Une réflexion s’impose sur la pertinence de cette mesure, estiment des experts

Comme chaque printemps, le Québec a avancé l’heure, dans la nuit de samedi à ce dimanche. Pour certains spécialistes, cette vieille tradition devrait toutefois être remise en question, alors que de plus en plus de données scientifiques tendent à démontrer ses impacts psychologiques et physiologiques néfastes.

« Surtout en ce moment, avec la pandémie qui bouleverse nos habitudes, de tels changements contribuent à nous fragiliser collectivement. Ça demande de l’énergie supplémentaire et ça crée aussi une certaine surcharge du système immunitaire », explique la chercheuse spécialisée en sommeil et professeure de psychoéducation de l’Université du Québec à Trois-Rivières, Évelyne Touchette.

Finalement, c’est un peu comme si « on demandait à tout le monde de faire un décalage horaire d’une heure ». « Ça peut paraître banal, mais ça demande au corps du travail pour se réadapter, se réacclimater, tant chez les enfants ou les adolescents que chez les adultes et même les personnes plus âgées », illustre Mme Touchette.

▬▬▬▬▬▬

**Consigne**: Modifiez le passage du texte sur le changement d'heure compris entre « Une réflexion s’impose » et « Trois-Rivières, Évelyne Touchette. », inclus, en y remplaçant « printemps » par « année ». Seul le texte sur le changement d'heure sert de référence.

Données enregistrées
▬▬▬▬▬▬

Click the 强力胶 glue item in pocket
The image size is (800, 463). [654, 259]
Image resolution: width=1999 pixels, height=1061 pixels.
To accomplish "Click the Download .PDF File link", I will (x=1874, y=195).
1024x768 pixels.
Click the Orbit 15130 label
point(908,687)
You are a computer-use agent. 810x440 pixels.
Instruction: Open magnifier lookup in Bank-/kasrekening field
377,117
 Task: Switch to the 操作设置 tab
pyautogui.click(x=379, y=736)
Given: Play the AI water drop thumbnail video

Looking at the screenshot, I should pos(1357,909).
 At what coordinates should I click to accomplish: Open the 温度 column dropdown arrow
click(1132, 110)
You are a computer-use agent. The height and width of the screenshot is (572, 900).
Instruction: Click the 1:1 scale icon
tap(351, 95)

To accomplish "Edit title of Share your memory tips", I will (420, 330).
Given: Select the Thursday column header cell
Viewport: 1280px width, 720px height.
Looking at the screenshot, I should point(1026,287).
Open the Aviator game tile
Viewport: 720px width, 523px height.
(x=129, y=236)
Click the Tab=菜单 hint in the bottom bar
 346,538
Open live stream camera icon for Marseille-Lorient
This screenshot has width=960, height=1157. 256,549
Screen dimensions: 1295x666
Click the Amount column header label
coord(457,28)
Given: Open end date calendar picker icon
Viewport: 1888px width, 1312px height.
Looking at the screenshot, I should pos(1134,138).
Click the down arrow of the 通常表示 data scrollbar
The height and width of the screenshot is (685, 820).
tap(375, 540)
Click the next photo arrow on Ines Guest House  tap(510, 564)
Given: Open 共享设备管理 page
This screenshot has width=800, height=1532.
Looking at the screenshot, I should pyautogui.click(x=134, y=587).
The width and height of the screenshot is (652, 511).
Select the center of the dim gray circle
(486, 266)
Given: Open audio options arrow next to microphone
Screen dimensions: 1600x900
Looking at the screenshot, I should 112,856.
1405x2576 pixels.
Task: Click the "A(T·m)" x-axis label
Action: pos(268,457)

▬▬▬▬▬▬

**Résultat**:
Une réflexion s’impose sur la pertinence de cette mesure, estiment des experts

Comme chaque année, le Québec a avancé l’heure, dans la nuit de samedi à ce dimanche. Pour certains spécialistes, cette vieille tradition devrait toutefois être remise en question, alors que de plus en plus de données scientifiques tendent à démontrer ses impacts psychologiques et physiologiques néfastes.

« Surtout en ce moment, avec la pandémie qui bouleverse nos habitudes, de tels changements contribuent à nous fragiliser collectivement. Ça demande de l’énergie supplémentaire et ça crée aussi une certaine surcharge du système immunitaire », explique la chercheuse spécialisée en sommeil et professeure de psychoéducation de l’Université du Québec à Trois-Rivières, Évelyne Touchette.